Stochastic Bilevel Optimization with Heavy-Tailed Noise
This work addresses optimization challenges in machine learning applications like large language models and reinforcement learning, but it is incremental as it builds on existing bounded variance results.
This paper tackles stochastic bilevel optimization with heavy-tailed noise, proposing a method (N^2SBA) that achieves an ε-stationary point with a stochastic first-order oracle complexity of Õ(κ^{(7p-3)/(p-1)} σ^{p/(p-1)} ε^{-(4p-2)/(p-1)}), and extends it to minimax optimization with similar complexity bounds.

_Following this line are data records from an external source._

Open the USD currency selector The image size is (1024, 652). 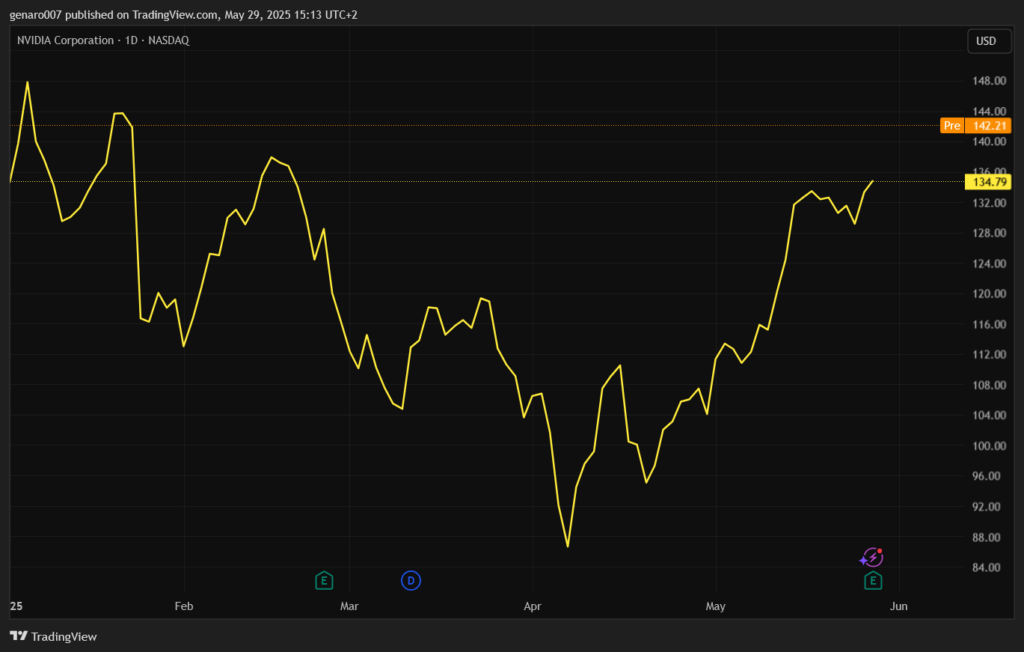click(986, 41)
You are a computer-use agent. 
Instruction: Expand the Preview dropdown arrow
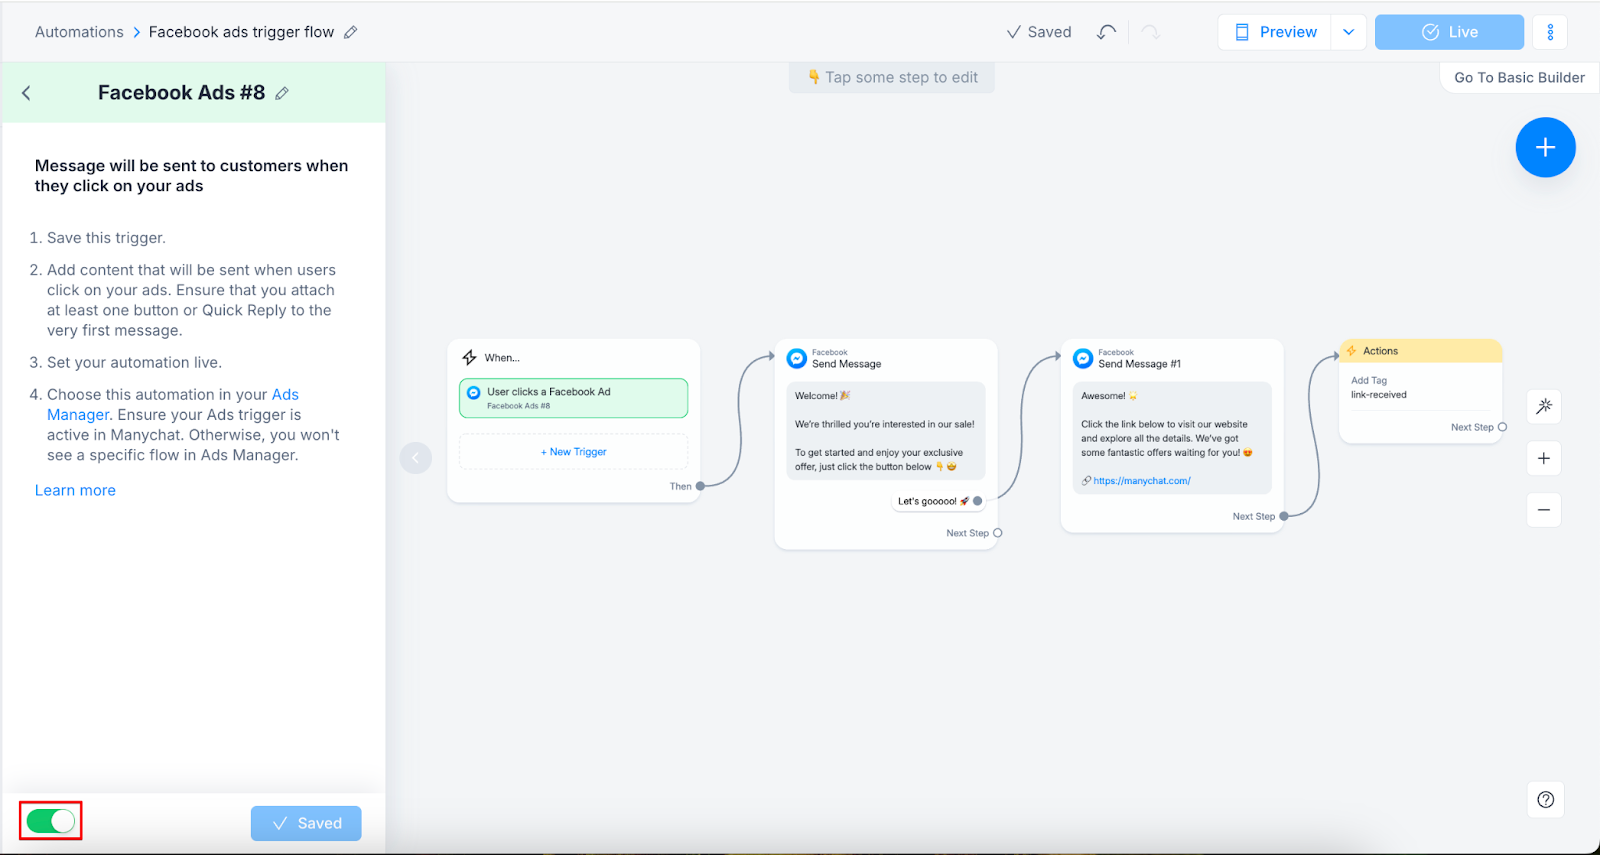click(1348, 32)
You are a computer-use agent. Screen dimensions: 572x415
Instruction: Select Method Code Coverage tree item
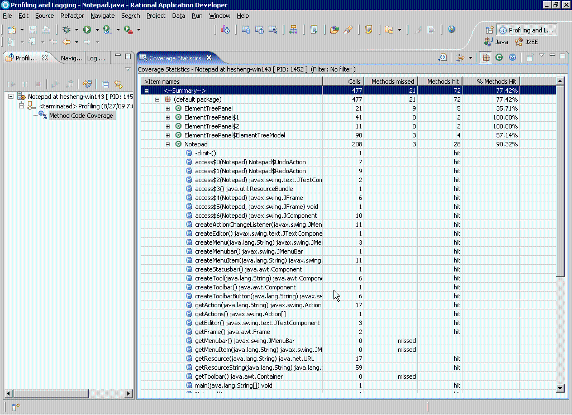81,116
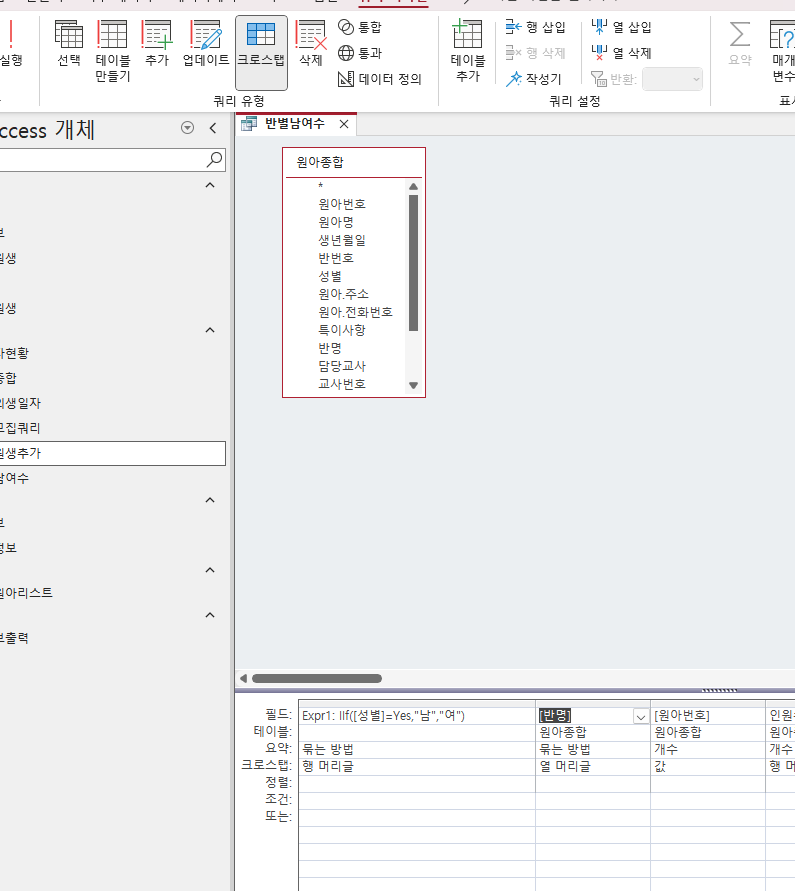Open the 반명 field dropdown arrow
This screenshot has height=891, width=795.
[x=640, y=716]
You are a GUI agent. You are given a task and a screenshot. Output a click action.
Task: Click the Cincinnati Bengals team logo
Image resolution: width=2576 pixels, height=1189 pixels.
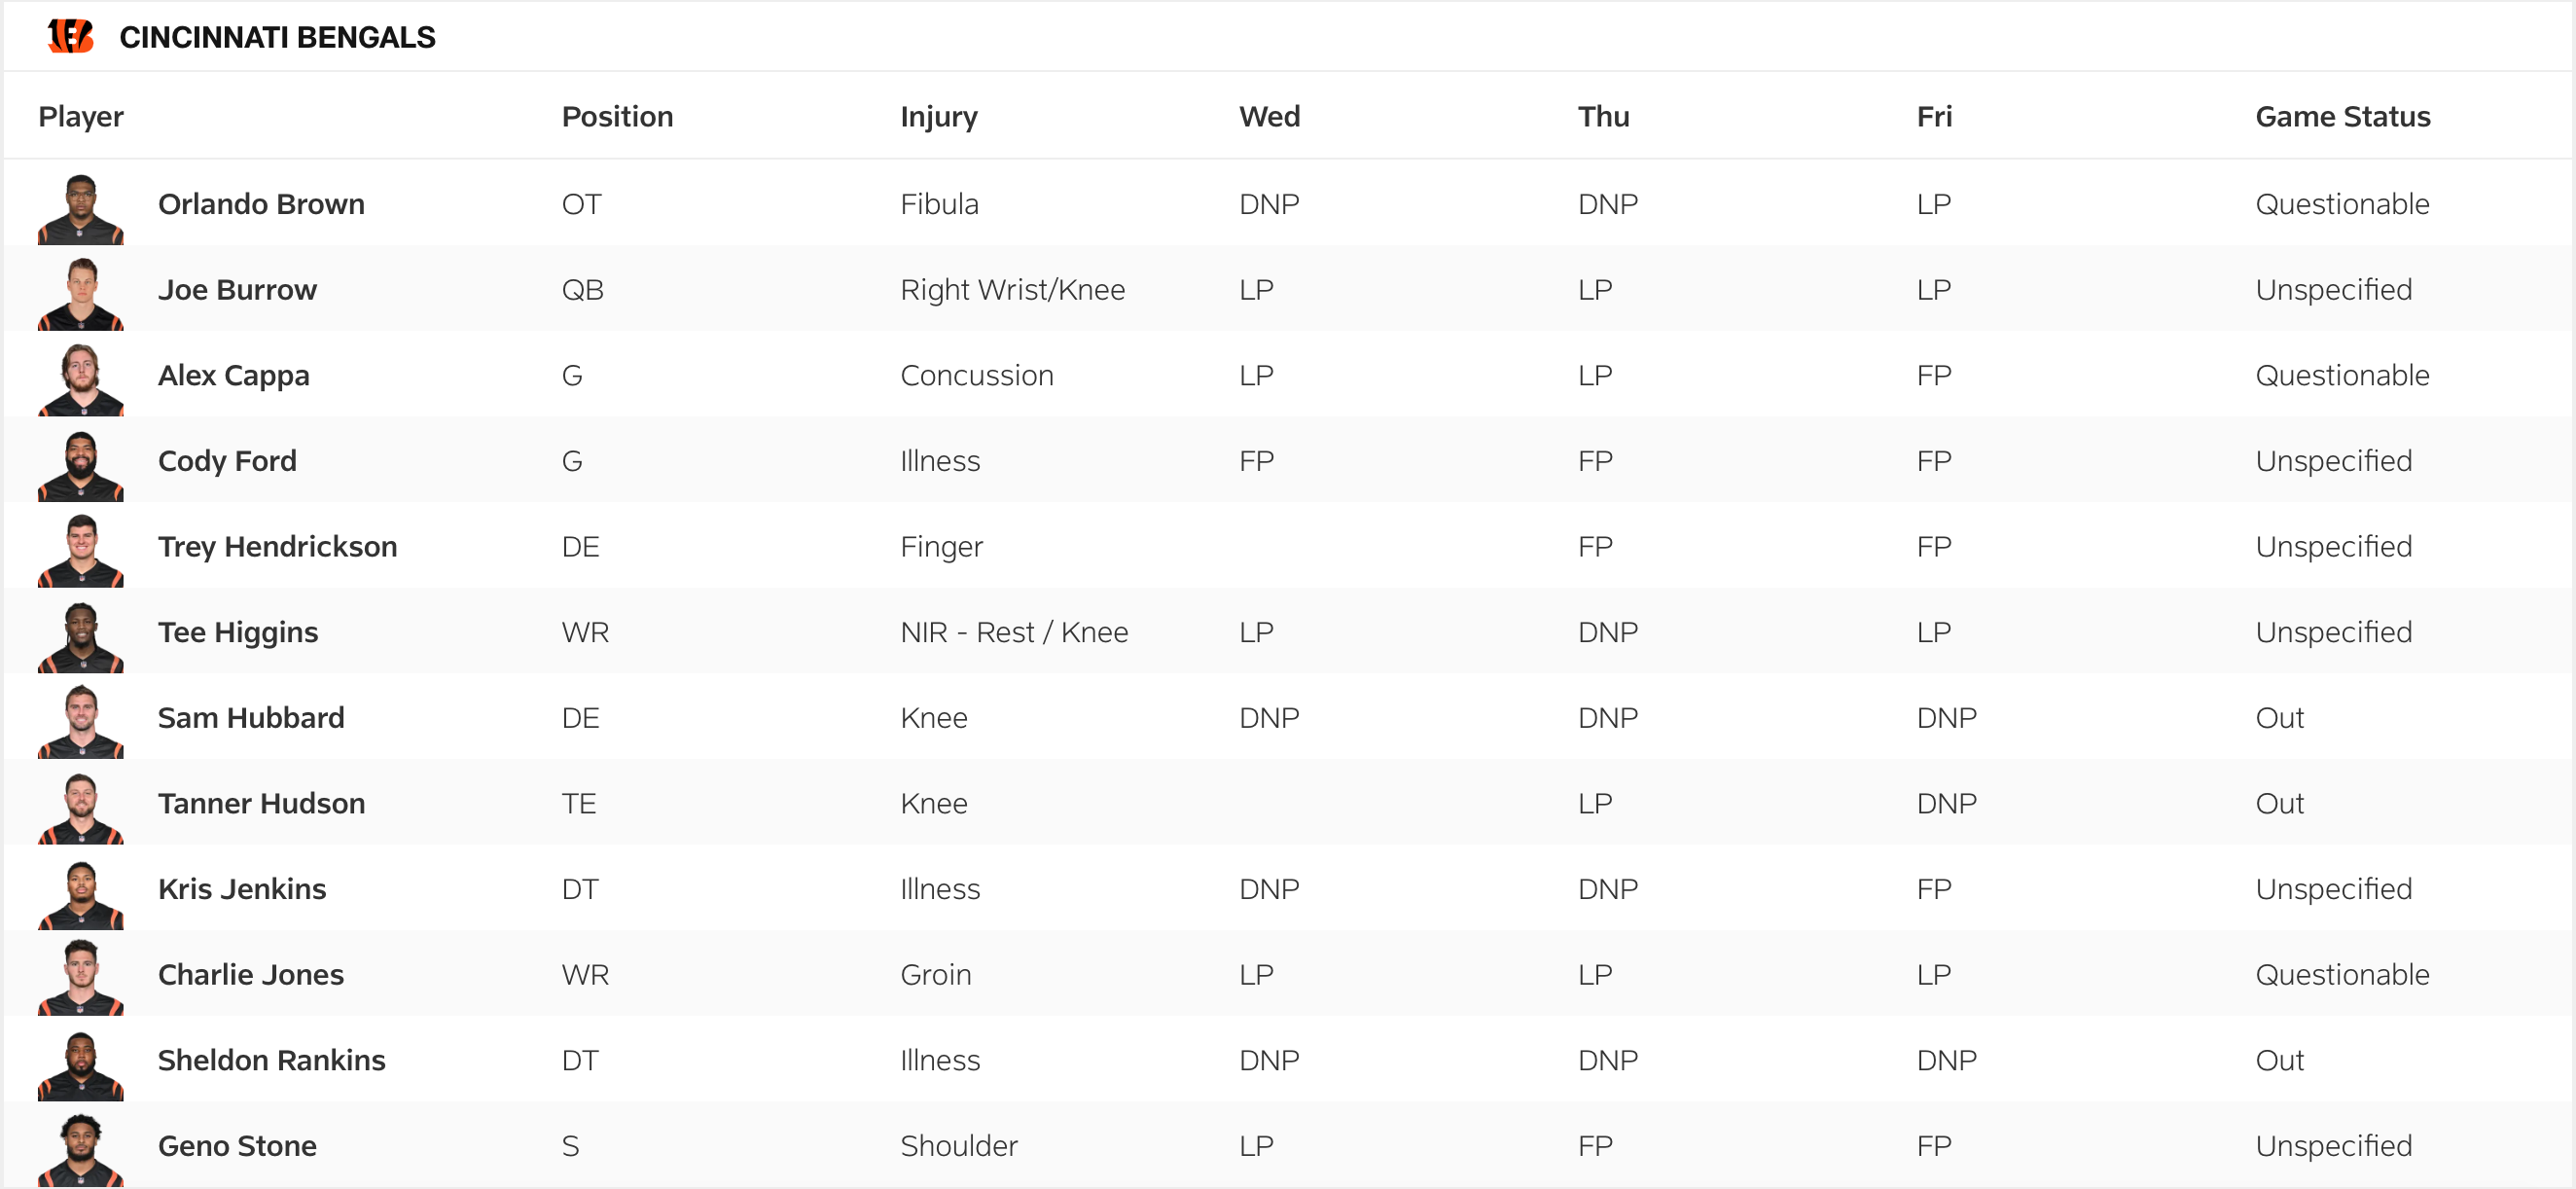[70, 36]
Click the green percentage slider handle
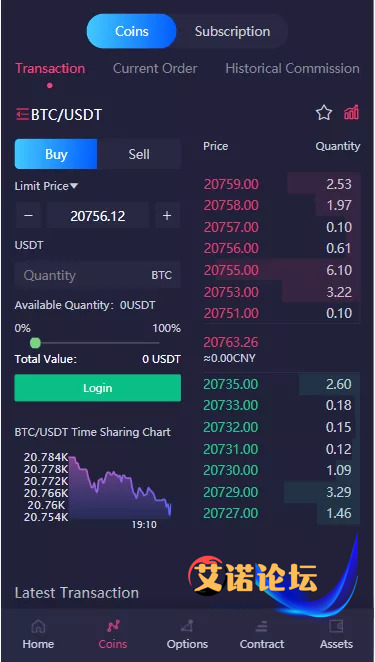Screen dimensions: 375x662 tap(35, 342)
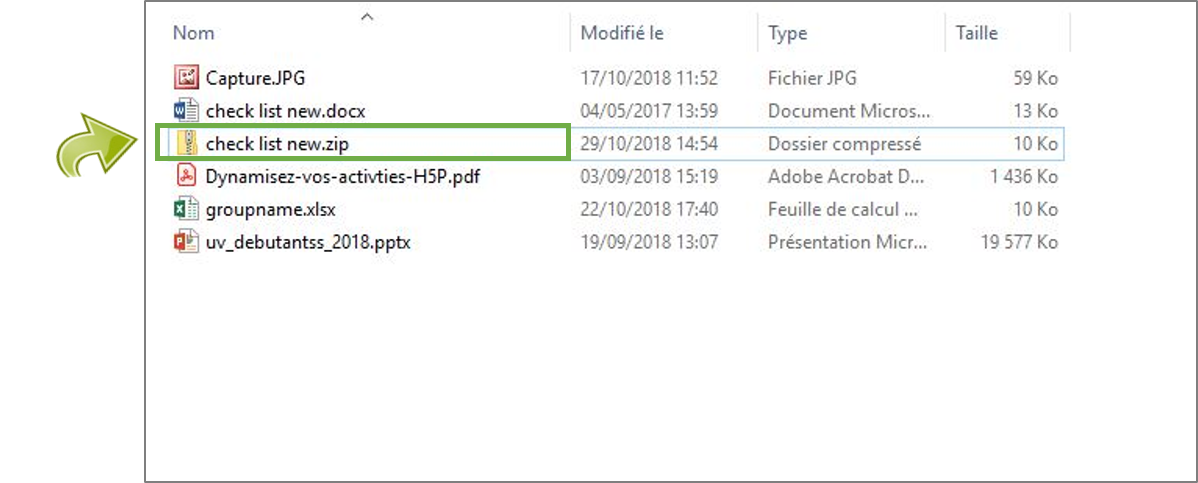Image resolution: width=1198 pixels, height=483 pixels.
Task: Click the Word icon of check list new.docx
Action: coord(186,110)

This paper considers the smooth bilevel optimization in which the lower-level problem is strongly convex and the upper-level problem is possibly nonconvex. We focus on the stochastic setting that the algorithm can access the unbiased stochastic gradient evaluation with heavy-tailed noise, which is prevalent in many machine learning applications such as training large language models and reinforcement learning. We propose a nested-loop normalized stochastic bilevel approximation (N$^2$SBA) for finding an $ε$-stationary point with the stochastic first-order oracle (SFO) complexity of $\tilde{\mathcal{O}}\big(κ^{\frac{7p-3}{p-1}} σ^{\frac{p}{p-1}} ε^{-\frac{4 p - 2}{p-1}}\big)$, where $κ$ is the condition number, $p\in(1,2]$ is the order of central moment for the noise, and $σ$ is the noise level. Furthermore, we specialize our idea to solve the nonconvex-strongly-concave minimax optimization problem, achieving an $ε$-stationary point with the SFO complexity of $\tilde{\mathcal O}\big(κ^{\frac{2p-1}{p-1}} σ^{\frac{p}{p-1}} ε^{-\frac{3p-2}{p-1}}\big)$. All above upper bounds match the best-known results under the special case of the bounded variance setting, i.e., $p=2$.